DATASET RECORDS START

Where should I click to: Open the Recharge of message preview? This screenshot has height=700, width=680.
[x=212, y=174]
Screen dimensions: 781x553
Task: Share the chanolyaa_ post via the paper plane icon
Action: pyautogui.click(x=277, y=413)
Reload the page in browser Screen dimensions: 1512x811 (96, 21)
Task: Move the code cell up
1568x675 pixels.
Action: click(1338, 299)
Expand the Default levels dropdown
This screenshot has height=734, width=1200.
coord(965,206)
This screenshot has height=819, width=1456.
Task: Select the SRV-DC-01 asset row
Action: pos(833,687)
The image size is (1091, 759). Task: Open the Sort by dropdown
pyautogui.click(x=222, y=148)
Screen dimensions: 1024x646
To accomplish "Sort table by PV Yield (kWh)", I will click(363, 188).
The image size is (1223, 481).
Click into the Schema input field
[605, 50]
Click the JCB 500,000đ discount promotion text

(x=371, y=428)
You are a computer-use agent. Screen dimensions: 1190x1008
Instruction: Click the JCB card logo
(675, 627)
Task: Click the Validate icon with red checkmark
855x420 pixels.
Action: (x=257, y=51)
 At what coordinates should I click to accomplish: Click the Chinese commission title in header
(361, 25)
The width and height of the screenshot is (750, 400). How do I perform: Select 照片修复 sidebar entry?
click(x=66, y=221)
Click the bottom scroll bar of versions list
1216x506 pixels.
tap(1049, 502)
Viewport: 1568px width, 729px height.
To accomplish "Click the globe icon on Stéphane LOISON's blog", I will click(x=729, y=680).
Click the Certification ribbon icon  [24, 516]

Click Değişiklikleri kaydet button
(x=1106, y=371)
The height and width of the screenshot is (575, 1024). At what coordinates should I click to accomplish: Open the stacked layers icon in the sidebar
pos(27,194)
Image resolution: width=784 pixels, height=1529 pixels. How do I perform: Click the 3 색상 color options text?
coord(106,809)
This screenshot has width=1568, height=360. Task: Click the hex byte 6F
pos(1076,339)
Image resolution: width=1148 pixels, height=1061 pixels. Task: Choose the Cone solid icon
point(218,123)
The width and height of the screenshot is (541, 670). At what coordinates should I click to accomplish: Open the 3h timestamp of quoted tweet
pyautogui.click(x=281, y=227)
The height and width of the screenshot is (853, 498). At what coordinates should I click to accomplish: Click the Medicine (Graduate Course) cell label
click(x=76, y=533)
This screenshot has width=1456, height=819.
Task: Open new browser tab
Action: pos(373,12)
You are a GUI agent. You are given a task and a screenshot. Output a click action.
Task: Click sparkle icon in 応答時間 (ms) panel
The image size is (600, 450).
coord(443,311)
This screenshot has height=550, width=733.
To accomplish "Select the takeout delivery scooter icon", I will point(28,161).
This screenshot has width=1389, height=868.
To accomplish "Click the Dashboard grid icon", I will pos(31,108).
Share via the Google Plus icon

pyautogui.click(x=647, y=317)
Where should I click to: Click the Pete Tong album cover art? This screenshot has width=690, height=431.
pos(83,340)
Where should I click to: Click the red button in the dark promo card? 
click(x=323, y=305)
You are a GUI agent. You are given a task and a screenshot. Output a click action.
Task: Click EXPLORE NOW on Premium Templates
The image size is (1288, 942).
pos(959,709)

DATASET RECORDS END

§ **DESCRIPTION OF THE TASK**
Recopy the entries above exactly, with every line included.

§ **ANSWER SPACE**
Where should I click to: Open the Recharge of message preview? This screenshot has height=700, width=680.
[x=212, y=174]
Screen dimensions: 781x553
Task: Share the chanolyaa_ post via the paper plane icon
Action: pyautogui.click(x=277, y=413)
Reload the page in browser Screen dimensions: 1512x811 (96, 21)
Task: Move the code cell up
1568x675 pixels.
Action: click(1338, 299)
Expand the Default levels dropdown
This screenshot has height=734, width=1200.
coord(965,206)
This screenshot has height=819, width=1456.
Task: Select the SRV-DC-01 asset row
Action: pos(833,687)
The image size is (1091, 759). Task: Open the Sort by dropdown
pyautogui.click(x=222, y=148)
Screen dimensions: 1024x646
To accomplish "Sort table by PV Yield (kWh)", I will click(363, 188).
The image size is (1223, 481).
Click into the Schema input field
[605, 50]
Click the JCB 500,000đ discount promotion text

(x=371, y=428)
You are a computer-use agent. Screen dimensions: 1190x1008
Instruction: Click the JCB card logo
(675, 627)
Task: Click the Validate icon with red checkmark
855x420 pixels.
Action: (x=257, y=51)
 At what coordinates should I click to accomplish: Click the Chinese commission title in header
(361, 25)
The width and height of the screenshot is (750, 400). How do I perform: Select 照片修复 sidebar entry?
click(x=66, y=221)
Click the bottom scroll bar of versions list
1216x506 pixels.
tap(1049, 502)
Viewport: 1568px width, 729px height.
To accomplish "Click the globe icon on Stéphane LOISON's blog", I will click(x=729, y=680).
Click the Certification ribbon icon  [24, 516]

Click Değişiklikleri kaydet button
(x=1106, y=371)
The height and width of the screenshot is (575, 1024). At what coordinates should I click to accomplish: Open the stacked layers icon in the sidebar
pos(27,194)
Image resolution: width=784 pixels, height=1529 pixels. How do I perform: Click the 3 색상 color options text?
coord(106,809)
This screenshot has width=1568, height=360. Task: Click the hex byte 6F
pos(1076,339)
Image resolution: width=1148 pixels, height=1061 pixels. Task: Choose the Cone solid icon
point(218,123)
The width and height of the screenshot is (541, 670). At what coordinates should I click to accomplish: Open the 3h timestamp of quoted tweet
pyautogui.click(x=281, y=227)
The height and width of the screenshot is (853, 498). At what coordinates should I click to accomplish: Click the Medicine (Graduate Course) cell label
click(x=76, y=533)
This screenshot has width=1456, height=819.
Task: Open new browser tab
Action: pos(373,12)
You are a GUI agent. You are given a task and a screenshot. Output a click action.
Task: Click sparkle icon in 応答時間 (ms) panel
The image size is (600, 450).
coord(443,311)
This screenshot has height=550, width=733.
To accomplish "Select the takeout delivery scooter icon", I will point(28,161).
This screenshot has width=1389, height=868.
To accomplish "Click the Dashboard grid icon", I will pos(31,108).
Share via the Google Plus icon

pyautogui.click(x=647, y=317)
Where should I click to: Click the Pete Tong album cover art? This screenshot has width=690, height=431.
pos(83,340)
Where should I click to: Click the red button in the dark promo card? 
click(x=323, y=305)
You are a GUI agent. You are given a task and a screenshot. Output a click action.
Task: Click EXPLORE NOW on Premium Templates
The image size is (1288, 942).
pos(959,709)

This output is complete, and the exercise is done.